## Prompt
Please repeat the rows between the line holding "At what coordinates" and the line holding "Action: coord(857,602)", inclusive, switching "Expand" to "Open" and changing nothing else. Leave the pictures out of your answer.

>> start Data extract

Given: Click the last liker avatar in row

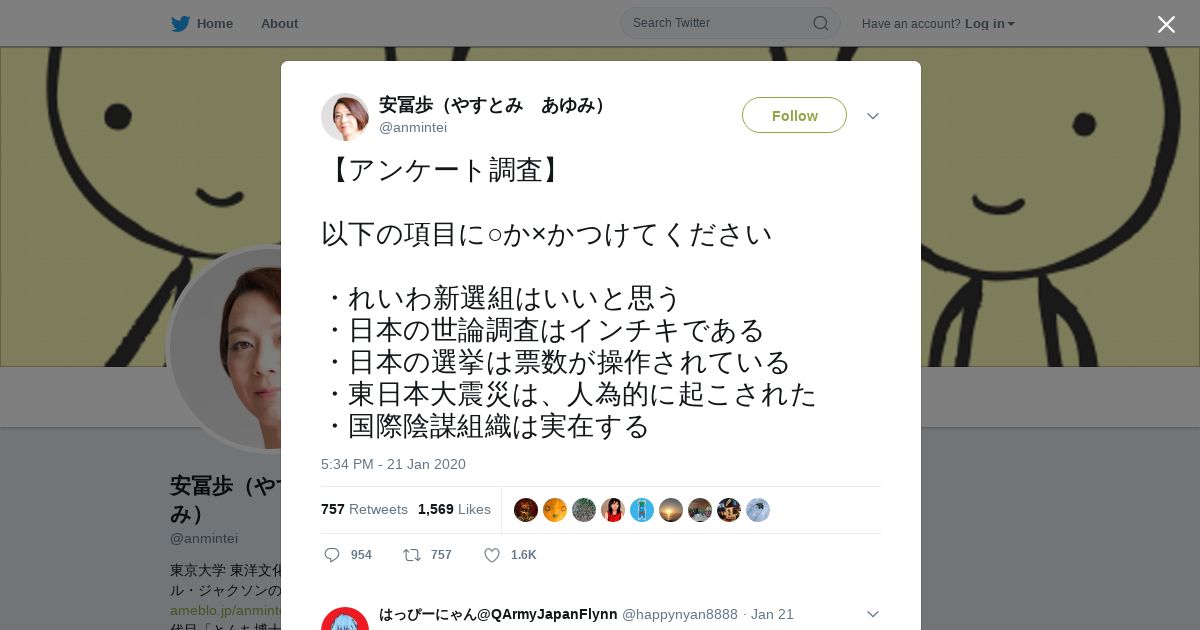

>> end Data extract
>> start Data extract

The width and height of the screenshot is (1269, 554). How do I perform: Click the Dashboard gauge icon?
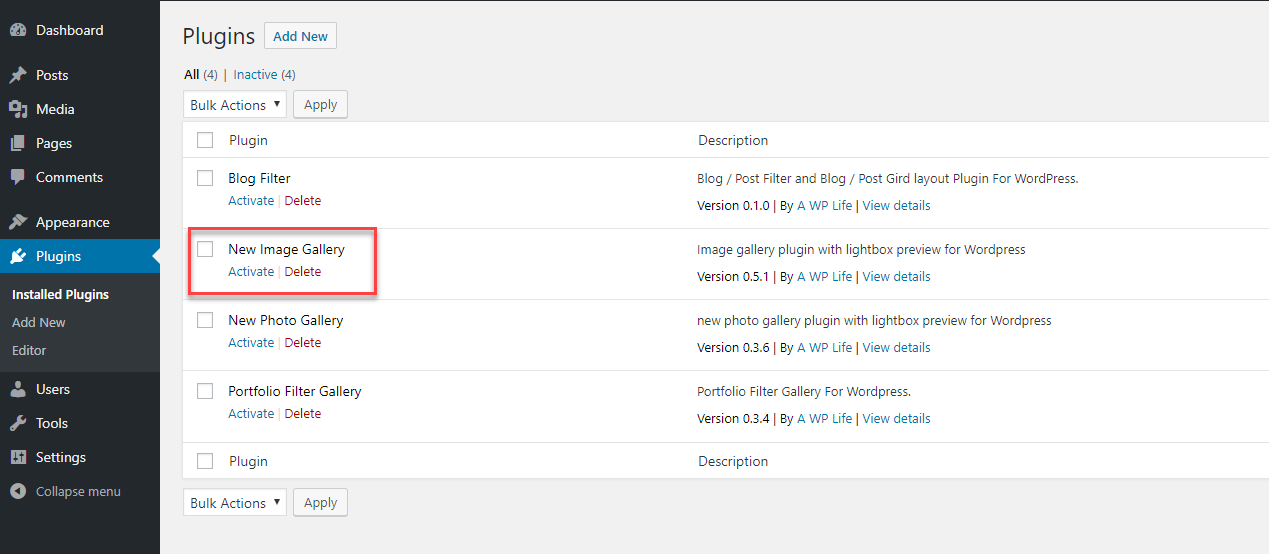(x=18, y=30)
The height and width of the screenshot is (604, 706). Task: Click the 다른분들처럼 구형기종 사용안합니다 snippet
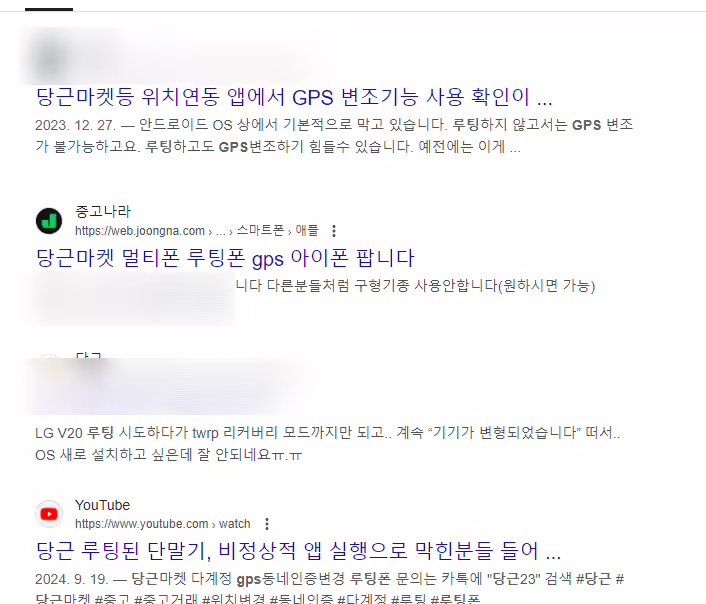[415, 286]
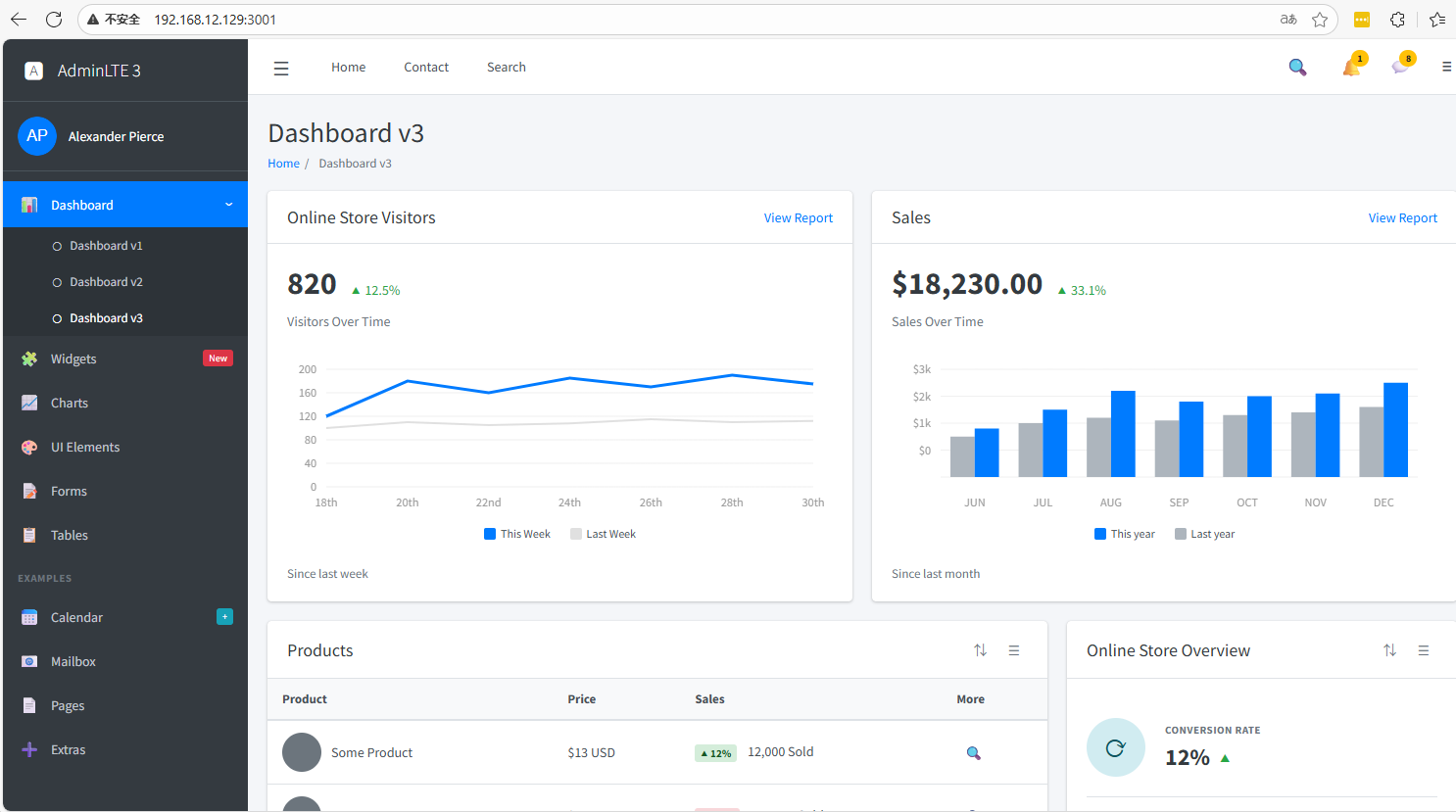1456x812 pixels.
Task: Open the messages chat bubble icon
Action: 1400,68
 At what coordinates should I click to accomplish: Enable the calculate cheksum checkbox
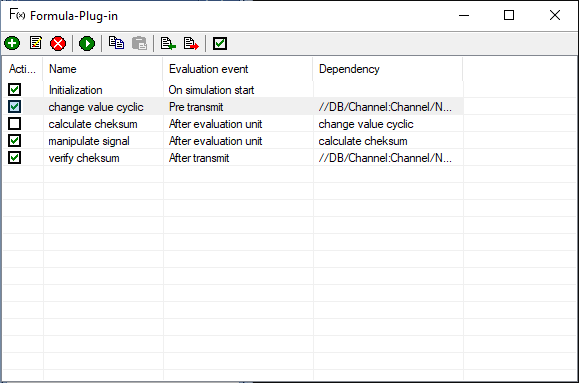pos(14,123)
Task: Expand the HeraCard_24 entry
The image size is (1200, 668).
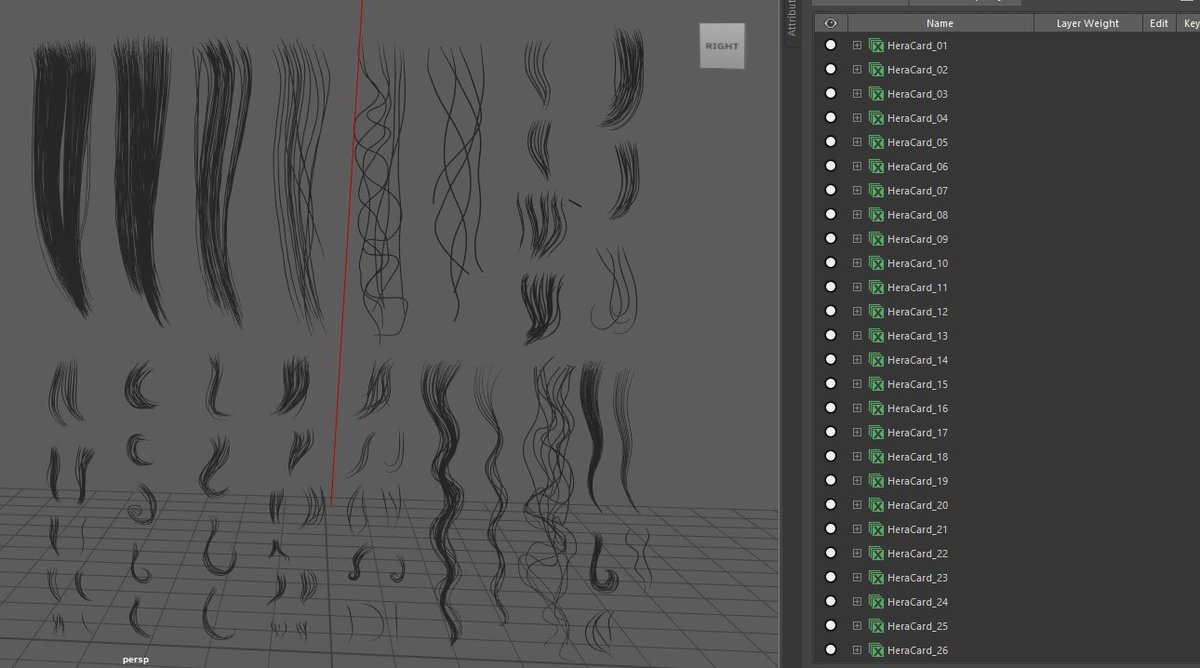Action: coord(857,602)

>> end Data extract

## Solution below
 At what coordinates should I click to accomplish: Enable the calculate cheksum checkbox
pos(14,123)
Task: Open the HeraCard_24 entry
The image size is (1200, 668).
Action: coord(857,602)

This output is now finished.